What is CSI and why does it exist?

Container Storage Interface is a spec that lets storage vendors implement Kubernetes (and Mesos, Cloud Foundry) volume support without putting code in the Kubernetes core. Before CSI, storage drivers (AWS EBS, Ceph, GCE PD) lived as 'in-tree' code inside kubelet — every release was a release of every driver. CSI moved them out: a CSI driver is a Pod that runs in the cluster, registers itself, and handles volume operations via gRPC. Today every cloud and storage system ships a CSI driver; in-tree drivers are deprecated and migrating to CSI.

What's the difference between RWO, RWX, ROX?

ReadWriteOnce — the volume can be mounted as read-write by one node at a time (multiple Pods on that node can share it). This is what AWS EBS, GCE PD, Azure Disk give you. ReadOnlyMany — many nodes can mount read-only. ReadWriteMany — many nodes can mount read-write. RWX requires a real shared filesystem: NFS, CephFS, EFS, FSx for Lustre, GlusterFS. Most databases and stateful apps use RWO; only legacy apps that need shared filesystems (e.g., a CMS where multiple replicas write to the same uploads dir) need RWX.
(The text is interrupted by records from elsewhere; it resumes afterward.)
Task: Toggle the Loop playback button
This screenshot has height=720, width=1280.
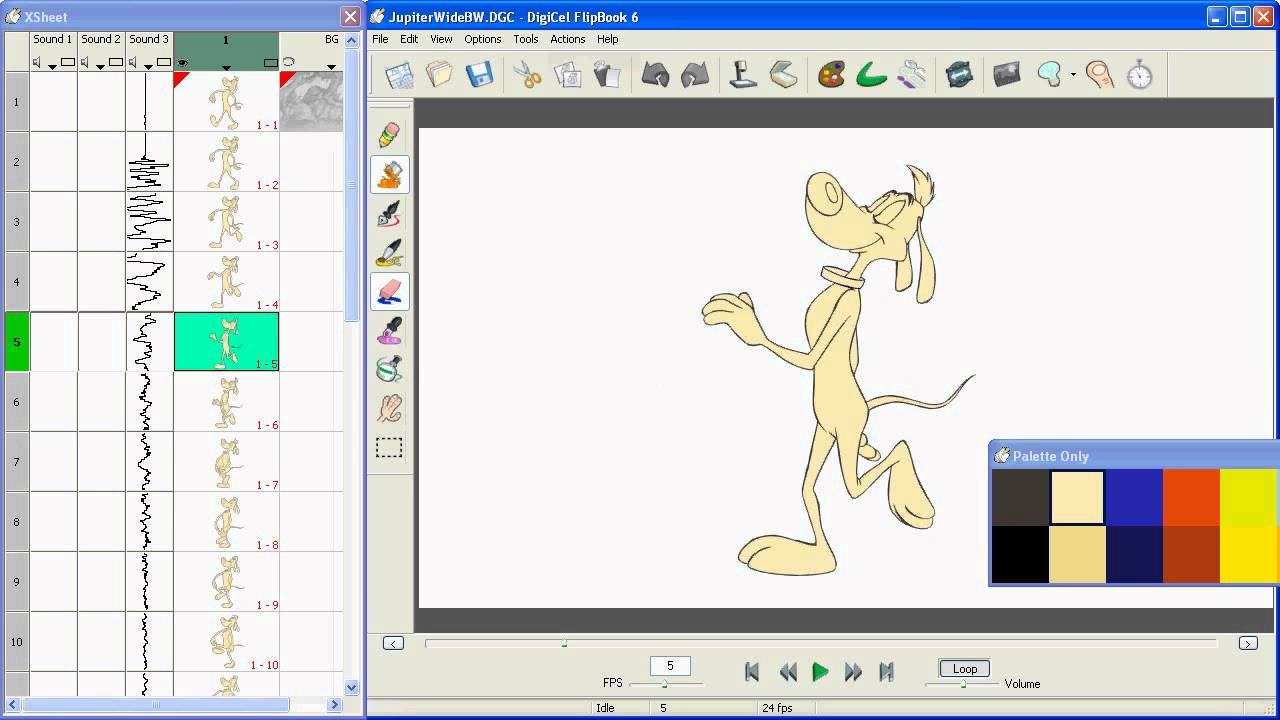Action: pos(964,669)
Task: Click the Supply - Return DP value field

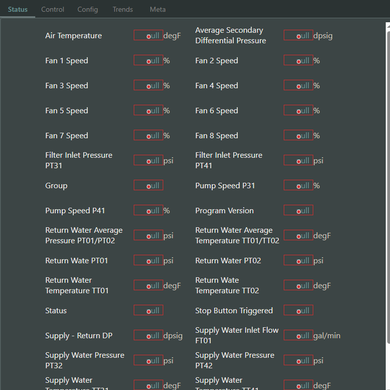Action: 148,335
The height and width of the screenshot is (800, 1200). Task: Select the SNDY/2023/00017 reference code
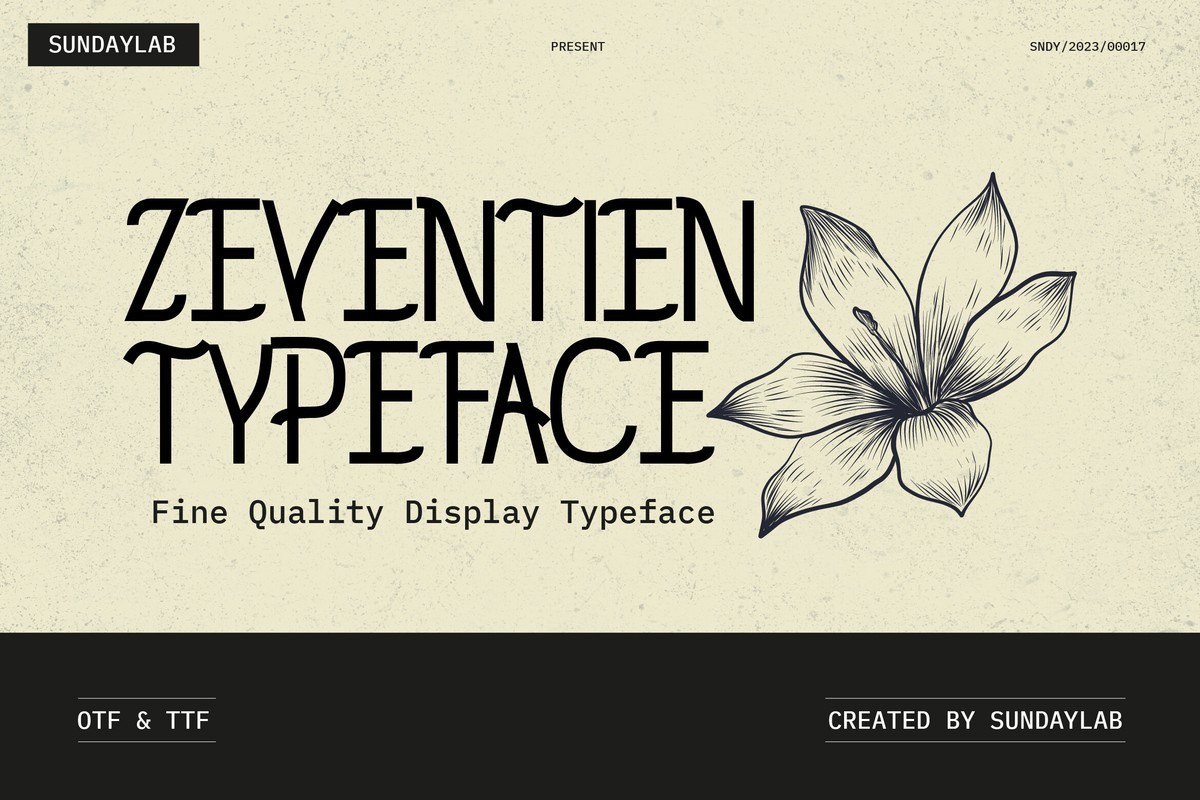(1088, 45)
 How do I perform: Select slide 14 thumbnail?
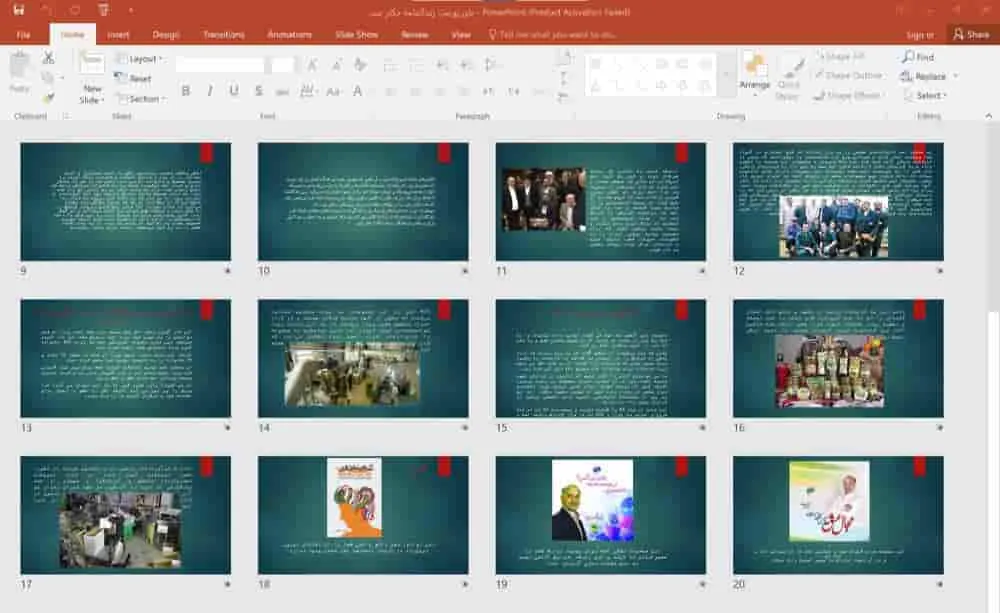(363, 358)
How do volume snapshots work?

VolumeSnapshot is a CRD (in snapshot.storage.k8s.io/v1) that asks a CSI driver with snapshot support to take a point-in-time copy of a PVC. Snapshots are stored as VolumeSnapshotContent objects (cluster-scoped) referencing provider-specific snapshot IDs. You can create a new PVC from a snapshot — it provisions a new volume initialized from that snapshot's data. Backup workflows (Velero, Stash) integrate with this. Caveat: snapshots are not crash-consistent for databases — quiesce the DB or use its own backup tooling for application-consistent snapshots.

What is volume expansion?

If your StorageClass has allowVolumeExpansion: true, you can increase a PVC's storage request by editing it ('kubectl edit pvc'). The CSI driver expands the underlying volume (most clouds support online expansion now), then the kubelet expands the filesystem inside the Pod. You cannot shrink. The Pod usually doesn't need to restart if both the volume driver and filesystem (ext4, xfs) support online resize. Allows growing as data grows without downtime.

What are CSI ephemeral volumes?

Generic ephemeral volumes (1.21+) and CSI inline ephemeral volumes (1.16+) let you specify a volume directly in the Pod spec without a separate PVC. The volume is created when the Pod starts and deleted when the Pod ends — same lifetime as the Pod. Use cases: scratch space backed by a fast cloud volume, secrets-store CSI driver mounting secrets, BCC for storage. They're like emptyDir but with the full power of CSI (any storage class, with snapshots, etc.).